Eighteenth Century Enlightenment

Nineteenth Century Romanticism

Music is an expression of balance and reason.

Music expresses the three “E’s”: emotion, enthusiasm, ecstasy.

Music is a rational and highly structured art.

Music is a spiritual, sublime, and inexplicable experience.

Music is a social experience.

Music is an individual revelation.

Music teaches us about this world.

Music teaches us about “other” worlds.

Music and musicians may appear as ordinary features and characters within a novel.

Musicians appear as fantastic literary characters, tossed about by unpredictable power of creativity.

Instruments are seen as physically beautiful: harpsichords are inlaid with mother-of-pearl; the insides of the lids are beautifully decorated; a gold flute is a status symbol.

Physical instruments represent the wretched limitations of music making: mere wood, strings, and wire – necessary, but not satisfactory for the sublime music composers want to write.

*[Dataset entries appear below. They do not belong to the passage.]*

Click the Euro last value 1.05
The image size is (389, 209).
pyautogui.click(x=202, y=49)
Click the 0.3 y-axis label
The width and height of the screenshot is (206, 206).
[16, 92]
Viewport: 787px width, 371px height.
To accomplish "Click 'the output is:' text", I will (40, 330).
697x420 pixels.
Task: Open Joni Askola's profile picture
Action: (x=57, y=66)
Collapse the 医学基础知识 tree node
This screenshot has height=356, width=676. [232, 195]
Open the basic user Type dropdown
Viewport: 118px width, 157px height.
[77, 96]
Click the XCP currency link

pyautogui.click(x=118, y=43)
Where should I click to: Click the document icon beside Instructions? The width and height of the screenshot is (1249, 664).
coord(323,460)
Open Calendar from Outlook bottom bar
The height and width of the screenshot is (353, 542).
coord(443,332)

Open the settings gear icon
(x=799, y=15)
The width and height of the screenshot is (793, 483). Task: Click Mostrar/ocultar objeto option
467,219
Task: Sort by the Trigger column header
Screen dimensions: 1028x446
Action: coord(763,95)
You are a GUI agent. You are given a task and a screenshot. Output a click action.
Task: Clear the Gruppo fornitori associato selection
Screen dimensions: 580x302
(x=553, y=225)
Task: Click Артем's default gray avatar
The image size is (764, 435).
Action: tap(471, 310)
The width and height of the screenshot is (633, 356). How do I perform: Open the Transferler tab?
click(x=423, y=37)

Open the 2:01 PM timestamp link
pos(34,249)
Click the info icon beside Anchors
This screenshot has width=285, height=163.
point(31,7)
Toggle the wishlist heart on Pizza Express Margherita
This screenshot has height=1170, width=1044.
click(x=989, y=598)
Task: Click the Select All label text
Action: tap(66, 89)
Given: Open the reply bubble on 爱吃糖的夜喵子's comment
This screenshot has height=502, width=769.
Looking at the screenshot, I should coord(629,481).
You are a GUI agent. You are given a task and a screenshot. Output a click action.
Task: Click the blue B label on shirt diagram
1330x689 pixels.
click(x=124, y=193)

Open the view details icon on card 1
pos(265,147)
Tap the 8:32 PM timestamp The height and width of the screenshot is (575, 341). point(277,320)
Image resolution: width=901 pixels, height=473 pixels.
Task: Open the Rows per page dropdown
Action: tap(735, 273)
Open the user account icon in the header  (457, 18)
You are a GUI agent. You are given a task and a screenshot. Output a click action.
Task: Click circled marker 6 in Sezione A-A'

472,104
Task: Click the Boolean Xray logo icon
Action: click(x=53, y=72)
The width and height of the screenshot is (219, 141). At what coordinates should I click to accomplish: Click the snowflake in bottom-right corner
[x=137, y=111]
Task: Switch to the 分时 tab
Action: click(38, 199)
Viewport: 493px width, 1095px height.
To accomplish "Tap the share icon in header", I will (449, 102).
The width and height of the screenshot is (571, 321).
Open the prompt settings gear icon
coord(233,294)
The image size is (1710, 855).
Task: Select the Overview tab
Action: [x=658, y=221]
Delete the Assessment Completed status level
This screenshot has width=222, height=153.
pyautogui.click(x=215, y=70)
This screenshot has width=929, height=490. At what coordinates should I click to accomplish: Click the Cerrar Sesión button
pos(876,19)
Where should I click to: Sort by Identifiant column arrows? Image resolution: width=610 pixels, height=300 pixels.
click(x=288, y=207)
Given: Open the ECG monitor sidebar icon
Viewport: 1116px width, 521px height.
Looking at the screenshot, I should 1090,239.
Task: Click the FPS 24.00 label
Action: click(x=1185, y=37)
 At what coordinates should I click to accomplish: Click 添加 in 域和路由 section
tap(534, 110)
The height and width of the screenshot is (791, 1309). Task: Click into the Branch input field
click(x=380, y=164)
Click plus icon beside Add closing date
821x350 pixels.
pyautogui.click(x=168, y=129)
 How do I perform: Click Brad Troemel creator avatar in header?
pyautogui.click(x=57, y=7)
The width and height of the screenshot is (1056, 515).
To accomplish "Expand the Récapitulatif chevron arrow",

High melodies are emphasized, especially soprano and castrati.

Alto, baritone, and bass registers are “discovered” and exploited by composers.

Instruments that play in high registers are celebrated – flutes, oboe, trumpets, violins, plus the crispness and brilliance of the harpsichord.

Sustaining or “endless” instruments (not limited by breath) are preferred: piano, horns and low brass, viola, cello, bass, English horn, bassoon.